Problems with Cloudflare Bot Blocking
Cloudflare is very fast to sell you automated “bot” blocking services. These are aimed at blocking malicious requests to your site. However these services have a major problem. In the interest of simplicity the services are far too blunt. I have seen a number of cases of this breaking websites for legitimate visitors.
- Blocking assets such as JS, CSS and images with CAPTCHA challenges. These resources obviously can not be solved as the browser will discard the result as it has the wrong content type. I have even seen this occur with requests using SRI, resulting as a hash mismatch.
- Blocking desirable automated traffic. For example their own blog feed https://blog.cloudflare.com/rss/ returns an HTTP 503 from many public Cloud addresses. For example I run FeedMail on DigitalOcean and whenever I get a new IP there is a good chance that Cloudflare will start blocking me from checking their blog. (FeedMail implements exponential backoff on failure so I am only checking once a week from that IP.)
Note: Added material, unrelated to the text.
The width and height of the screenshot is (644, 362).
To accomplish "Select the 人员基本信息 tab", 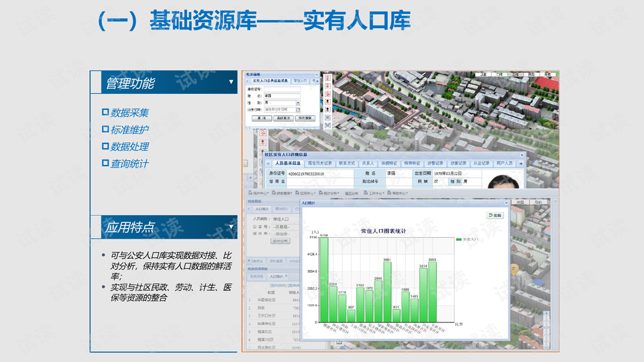I will point(287,163).
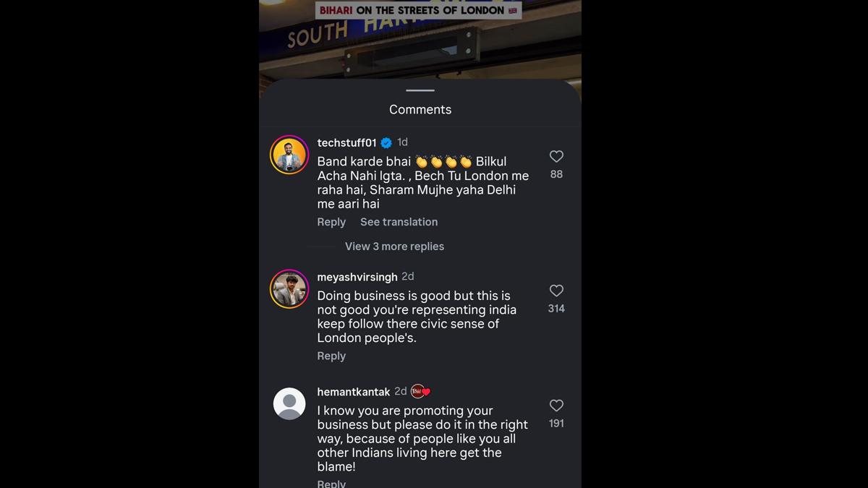Open meyashvirsingh username link
The image size is (868, 488).
point(357,277)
What’s worse is that for almost all cases these requests are completely harmless. They are requesting public, cacheable assets. There is no reason to deny the request! The information is not sensitive so there is no need for scraping protection and the files are not particularly large so blocking the request is nearly as expensive as just serving it. In fact rending a CAPTCHA is likely more expensive than just serving the request from cache!
So if you do use Cloudflare (it is a very nice low-cost CDN) I recommend you do the following:
- Exempt as much as possible from the automatic blocking rules. This can be tricky as even cacheable requests can be abused by adding query parameters to avoid the cache. At the very least try to exclude robot-targeted resources such as RSS feeds.
- Use a lower protection level to reduce the block rate. Choosing this level can be tricky, Cloudflare provides very little guidance and the blocking analytics (at least on the free plan) are very primitive.
But at the end of the day there is only so much a customer can do. I would love to see the following improvements from Cloudflare:
- Provide an option to avoid blocking on a hot cache. If a website isn’t trying to prevent scraping there is no harm to serving from cache. To take this a step further they could avoid blocking popular URLs that are known to be cacheable. For example: even if the RSS feed isn’t currently in the cache it is a known “safe” URL so it doesn’t hurt to request it once and pull it into the cache again.
- Reduce likelihood of blocking resource requests. There is no option for a CAPTCHA to be presented here so it would be preferable to serve the CAPTCHA for the top-level HTML where the CAPTCHA or automatic browser can actually be completed. This sometimes isn’t possible if the domain in question is only used for assets (not allowed on the free plan anyways) but in that case you probably want to turn the bot protection “Essentially Off” anyways.
To take a step back it appears that Cloudflare is trying to solve a couple of main problems with one solution, resulting it doing a suboptimal job.
- DoS Attack Protection.
- Brute-Force Attack Protection.
- Spamming Prevention.
- Scraping Prevention.
However these are mostly distinct requirements. I think that most sites need 1, some need 2 and 3, while few need 4. It would be great if Cloudflare would ask you which problems you are concerned about. For FeedMail I am only worried about 1. I have my own, more precise, protection against 2, while 3 and 4 are non-issues for my site. If we consider the Cloudflare Blog example 1 is also the only concern. However at their scale it may make sense to just absorb extra traffic in which case they can get away with none of the above. In any case it seems that the RSS fetch was likely blocked as scraping prevention. Since that is not the desired goal turning it off would avoid the issue.
Overall I think that Cloudflare is a good service, but it is important to remember that any time you attempt to block unwanted request you will also be blocking some portion of desirable traffic as well. If Cloudflare themselves can’t ensure that their own blog’s RSS feed is accessible it is clear Cloudflare isn’t trivial to use correctly.